# [WRITTEN TASK]
How many lines of the records below contain the word "screenshot"? Reply with the count alone.
## BEGIN RAW DATA
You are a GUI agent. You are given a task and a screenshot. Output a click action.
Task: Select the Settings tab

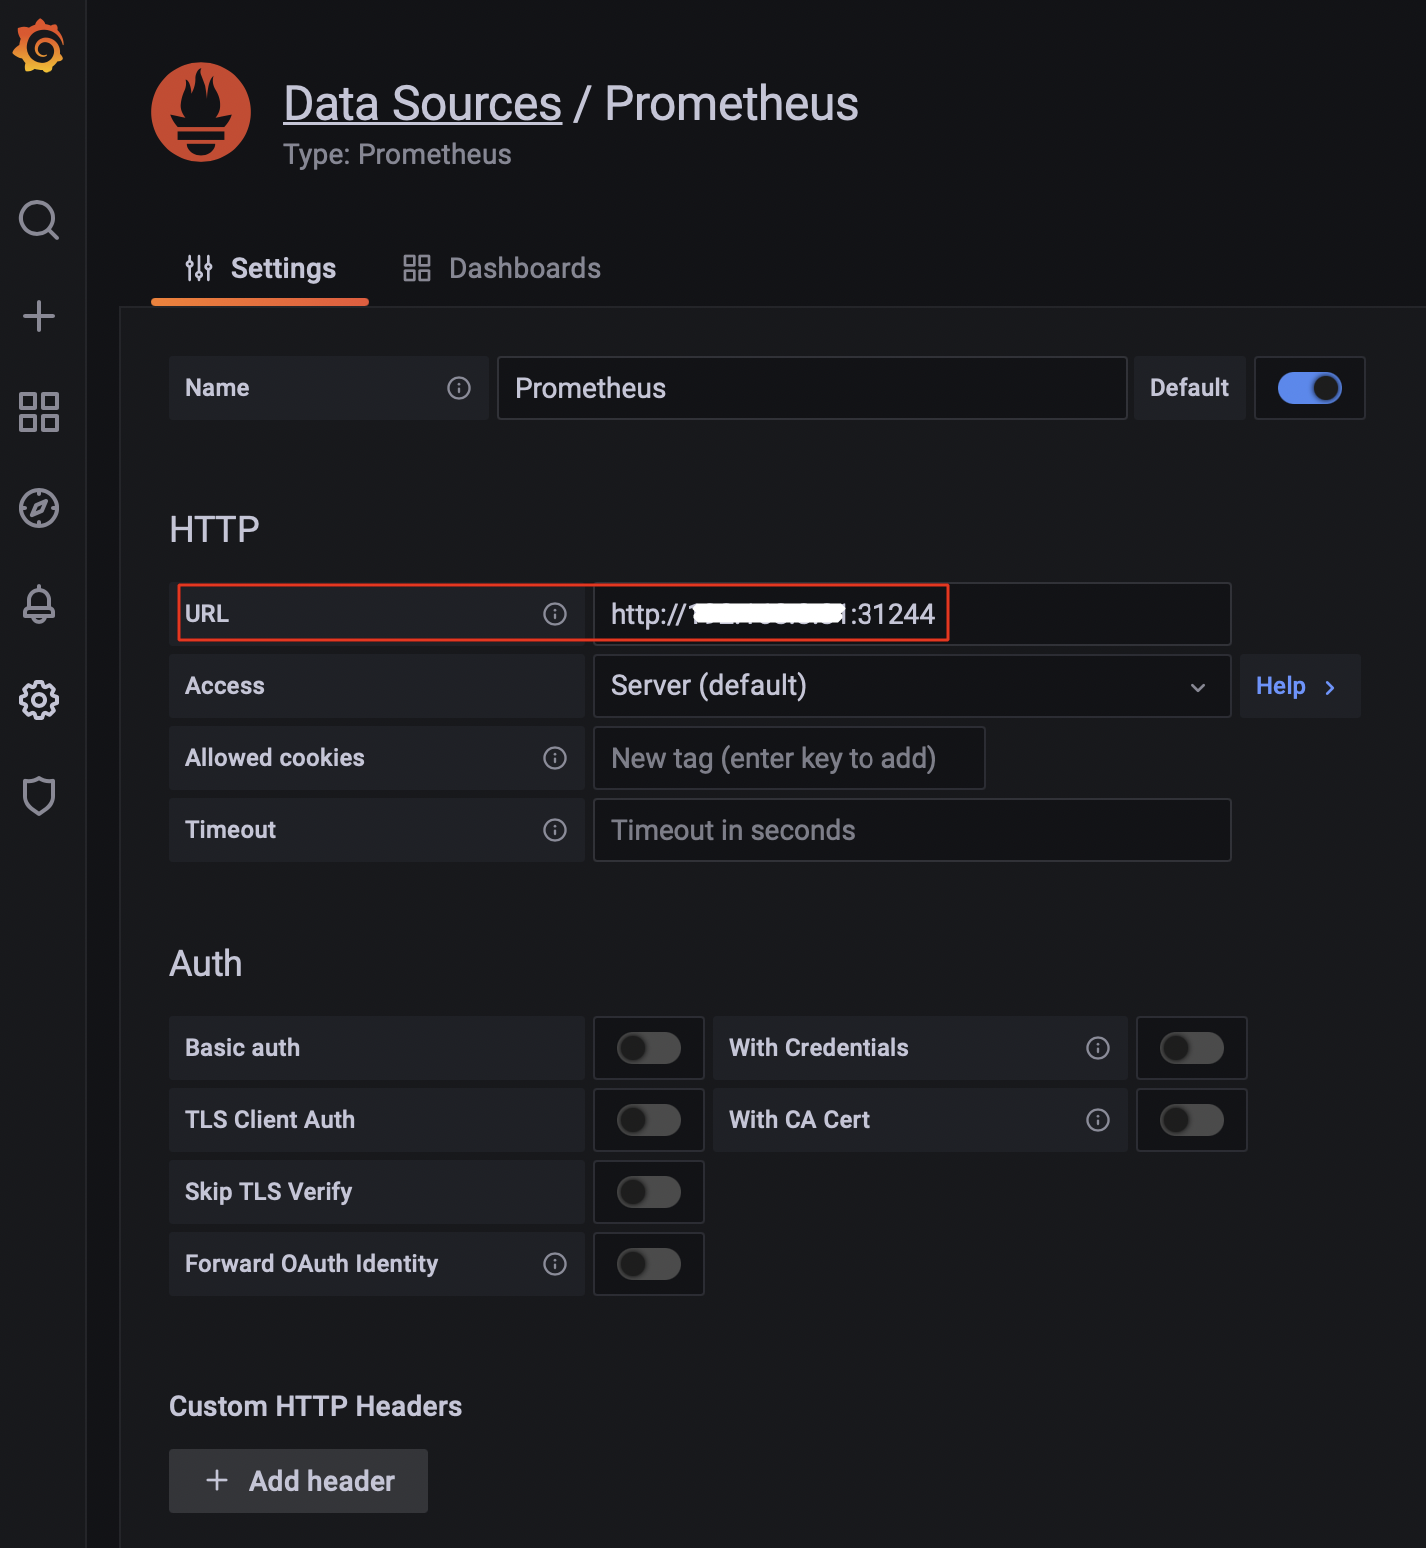[261, 268]
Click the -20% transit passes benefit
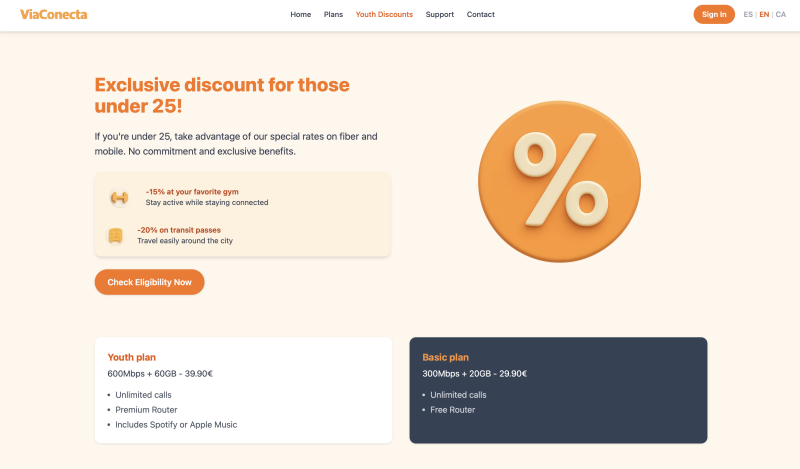 coord(185,230)
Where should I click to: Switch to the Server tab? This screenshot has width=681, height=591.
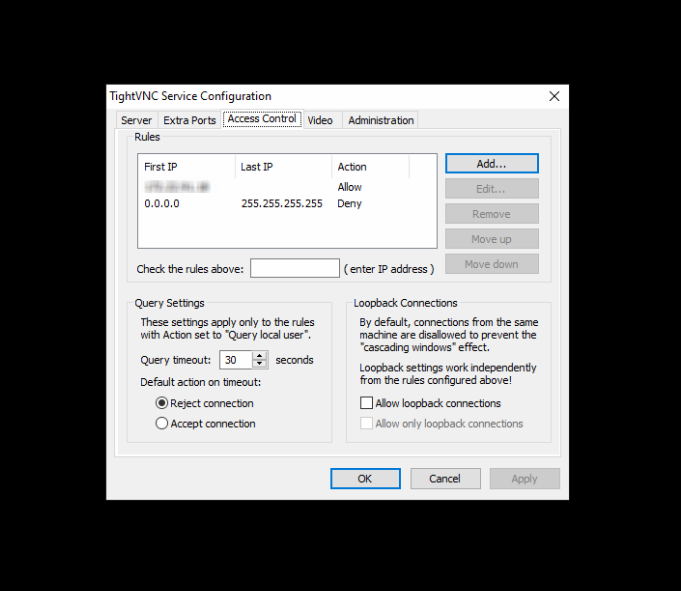(136, 121)
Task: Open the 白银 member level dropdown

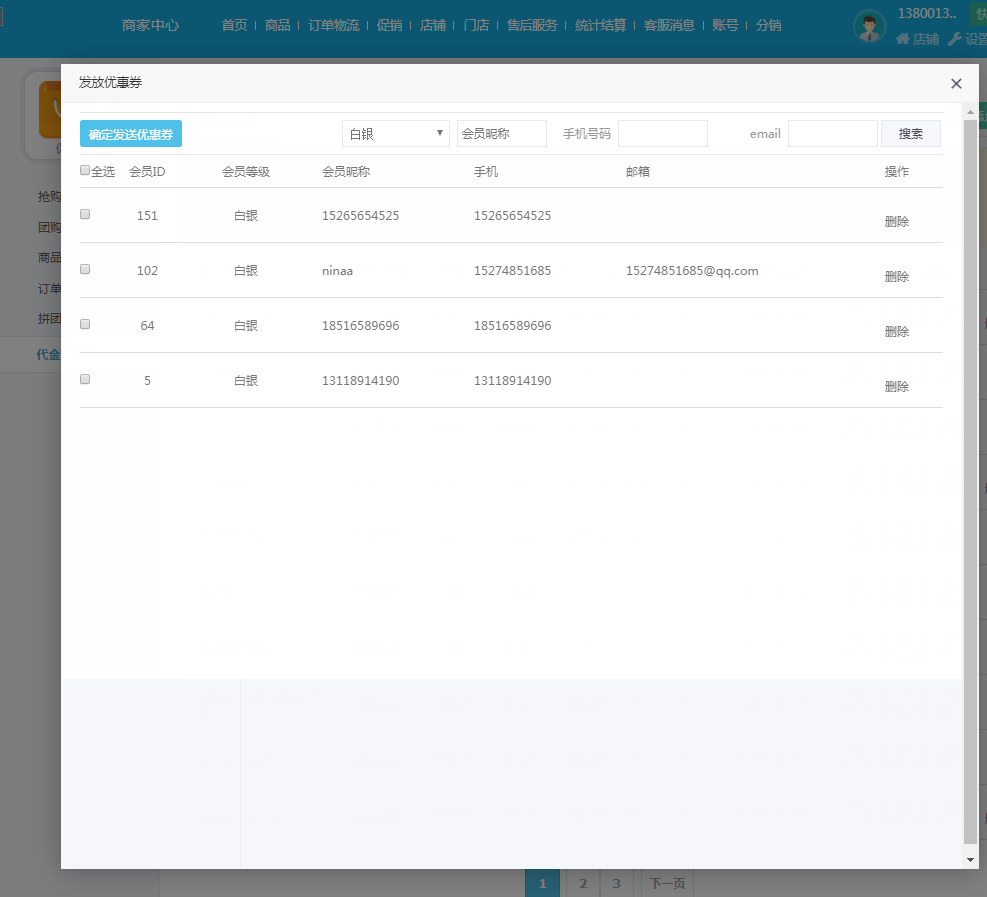Action: pyautogui.click(x=395, y=134)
## END RAW DATA
# [EXERCISE OUTPUT]
2